INSTRUCTIONS FOR THE TASK:
Each line below should be repeated exactly, but no picture should be carried over.

TASK INPUTS:

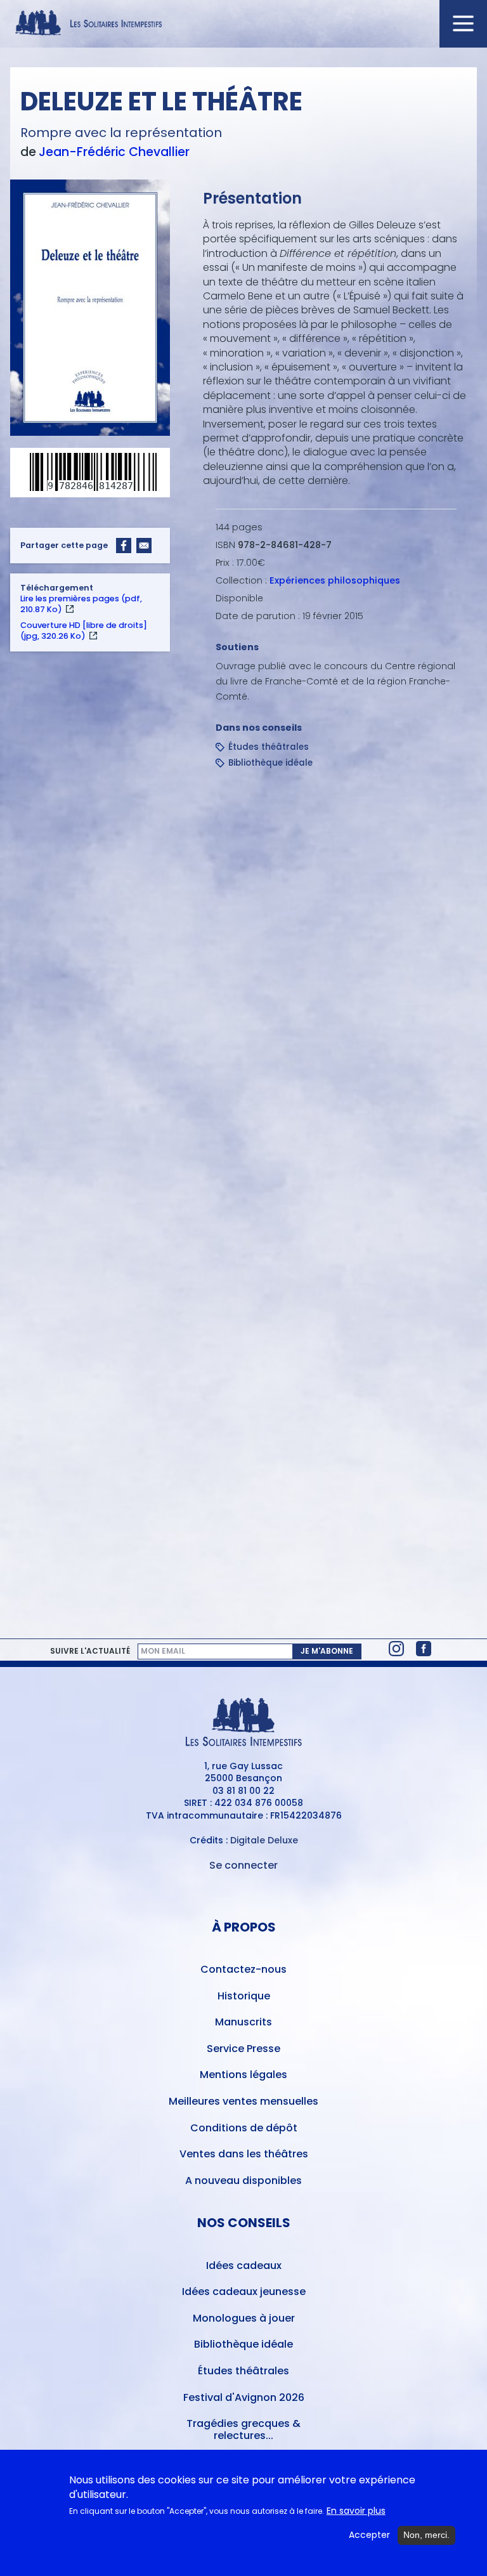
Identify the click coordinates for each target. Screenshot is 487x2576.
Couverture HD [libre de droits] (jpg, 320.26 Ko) (83, 630)
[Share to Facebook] (123, 545)
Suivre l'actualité (90, 1651)
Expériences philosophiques (334, 580)
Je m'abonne (327, 1650)
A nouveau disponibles (243, 2180)
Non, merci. (426, 2535)
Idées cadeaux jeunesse (244, 2291)
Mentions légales (243, 2074)
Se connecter (243, 1865)
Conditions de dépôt (243, 2128)
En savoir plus (356, 2511)
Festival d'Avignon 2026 (243, 2397)
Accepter (369, 2535)
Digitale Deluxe (264, 1840)
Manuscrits (243, 2022)
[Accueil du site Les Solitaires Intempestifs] (243, 24)
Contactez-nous (243, 1969)
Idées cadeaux (244, 2265)
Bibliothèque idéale (270, 763)
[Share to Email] (144, 545)
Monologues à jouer (244, 2318)
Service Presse (243, 2048)
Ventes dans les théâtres (243, 2154)
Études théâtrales (268, 747)
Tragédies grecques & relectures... (243, 2429)
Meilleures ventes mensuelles (243, 2101)
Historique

SOLUTION FOR THIS PROBLEM:
Identify the click coordinates for each target. Screenshot is 487x2576.
Couverture HD [libre de droits] (jpg, 320.26 Ko) (83, 630)
[Share to Facebook] (123, 545)
Suivre l'actualité (90, 1651)
Expériences philosophiques (334, 580)
Je m'abonne (327, 1650)
A nouveau disponibles (243, 2180)
Non, merci. (426, 2535)
Idées cadeaux jeunesse (244, 2291)
Mentions légales (243, 2074)
Se connecter (243, 1865)
Conditions de dépôt (243, 2128)
En savoir plus (356, 2511)
Festival d'Avignon 2026 (243, 2397)
Accepter (369, 2535)
Digitale Deluxe (264, 1840)
Manuscrits (243, 2022)
[Accueil du site Les Solitaires Intempestifs] (243, 24)
Contactez-nous (243, 1969)
Idées cadeaux (244, 2265)
Bibliothèque idéale (270, 763)
[Share to Email] (144, 545)
Monologues à jouer (244, 2318)
Service Presse (243, 2048)
Ventes dans les théâtres (243, 2154)
Études théâtrales (268, 747)
Tragédies grecques & relectures... (243, 2429)
Meilleures ventes mensuelles (243, 2101)
Historique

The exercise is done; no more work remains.